Omelia (25-10-2008)
Paolo Curtaz


Gesù prende un fatto di cronaca dei suoi giorni, il crollo di una torre e la repressione violenta di una sommossa, per darci una lezione di storia e di teologia. Molti immaginano Dio come un interventista, che dall'alto della sua perfezione decide le sorti delle persone mandando fortune o punizioni. Anzi, siamo proprio noi a reclamare un qualche intervento per risolvere delle situazioni, personali e planetarie.
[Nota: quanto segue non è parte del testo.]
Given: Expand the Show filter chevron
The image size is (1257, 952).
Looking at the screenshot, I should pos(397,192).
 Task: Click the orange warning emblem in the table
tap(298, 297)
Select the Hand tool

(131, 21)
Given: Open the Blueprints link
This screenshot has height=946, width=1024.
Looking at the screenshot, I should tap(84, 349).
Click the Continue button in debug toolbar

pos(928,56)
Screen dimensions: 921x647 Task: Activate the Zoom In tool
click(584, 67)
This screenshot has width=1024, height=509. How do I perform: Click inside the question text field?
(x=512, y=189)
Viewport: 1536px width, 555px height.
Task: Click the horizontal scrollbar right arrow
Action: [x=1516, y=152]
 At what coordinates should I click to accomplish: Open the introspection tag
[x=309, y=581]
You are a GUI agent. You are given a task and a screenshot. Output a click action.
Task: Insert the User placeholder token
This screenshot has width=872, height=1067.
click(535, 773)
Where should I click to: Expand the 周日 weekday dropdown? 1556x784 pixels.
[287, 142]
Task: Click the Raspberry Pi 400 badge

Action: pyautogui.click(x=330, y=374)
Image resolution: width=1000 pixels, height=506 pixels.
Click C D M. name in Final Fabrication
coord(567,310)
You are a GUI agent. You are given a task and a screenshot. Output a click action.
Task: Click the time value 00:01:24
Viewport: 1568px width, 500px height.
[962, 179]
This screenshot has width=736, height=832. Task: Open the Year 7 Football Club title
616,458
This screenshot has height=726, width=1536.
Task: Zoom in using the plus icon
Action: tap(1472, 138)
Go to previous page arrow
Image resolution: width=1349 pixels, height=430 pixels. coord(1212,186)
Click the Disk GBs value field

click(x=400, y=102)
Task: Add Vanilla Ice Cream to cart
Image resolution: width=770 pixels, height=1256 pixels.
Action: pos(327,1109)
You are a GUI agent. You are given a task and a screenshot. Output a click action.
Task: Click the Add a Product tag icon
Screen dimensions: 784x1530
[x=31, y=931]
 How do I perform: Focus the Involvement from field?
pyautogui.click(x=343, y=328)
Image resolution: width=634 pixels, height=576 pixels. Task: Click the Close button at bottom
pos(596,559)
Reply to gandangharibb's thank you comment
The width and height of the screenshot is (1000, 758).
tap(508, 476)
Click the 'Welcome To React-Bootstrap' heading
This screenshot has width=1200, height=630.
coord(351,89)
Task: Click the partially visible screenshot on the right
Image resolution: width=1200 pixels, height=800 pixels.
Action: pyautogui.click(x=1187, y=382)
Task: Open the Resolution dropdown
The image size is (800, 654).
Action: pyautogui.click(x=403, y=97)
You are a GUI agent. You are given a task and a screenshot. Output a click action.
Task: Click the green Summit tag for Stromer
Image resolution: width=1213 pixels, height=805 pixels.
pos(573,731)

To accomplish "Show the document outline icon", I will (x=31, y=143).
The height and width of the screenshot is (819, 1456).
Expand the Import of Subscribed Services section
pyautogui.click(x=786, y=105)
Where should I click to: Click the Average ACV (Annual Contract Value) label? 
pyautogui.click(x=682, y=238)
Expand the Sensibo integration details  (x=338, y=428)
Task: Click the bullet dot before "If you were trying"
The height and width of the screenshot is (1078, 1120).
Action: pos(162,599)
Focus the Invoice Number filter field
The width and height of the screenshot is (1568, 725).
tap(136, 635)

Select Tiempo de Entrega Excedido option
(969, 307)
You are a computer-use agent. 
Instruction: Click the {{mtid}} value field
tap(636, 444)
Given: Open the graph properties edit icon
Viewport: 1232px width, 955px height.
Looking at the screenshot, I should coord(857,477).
Molti cristiani, ahimé, sono ancora legati alla teoria della retribuzione: se soffro è per scontare una qualche colpa, ma io mi sento abbastanza a posto, quindi, cosa ho fatto di male per meritarmi questo? Ce n'è voluto di tempo e di esperienza - da Giobbe a Gesù - per slegare definitivamente questa accoppiata: la malattia e la disgrazia non sono mai una punizione, ma Dio sta dalla parte di chi soffre, di chi viene spazzato via, come in questo caso, dall'imperizia di un ingegnere o dalla folle determinazione di un potente. Anche se la mia vita attraversa un momento difficile, non è necessariamente un intervento di Dio per punirmi o farmi capire chissà quale lezione. Però, dice il Signore, se la tua vita non si apre ad una visione della vita di fede, se non scopri che Dio ti ama, questa sì è una iattura, la peggiore. Sappiamo vivere le fatiche e le gioie della vita da adulti, senza incolparne Dio e sappiamo investire bene la nostra giornata che conclude la settimana.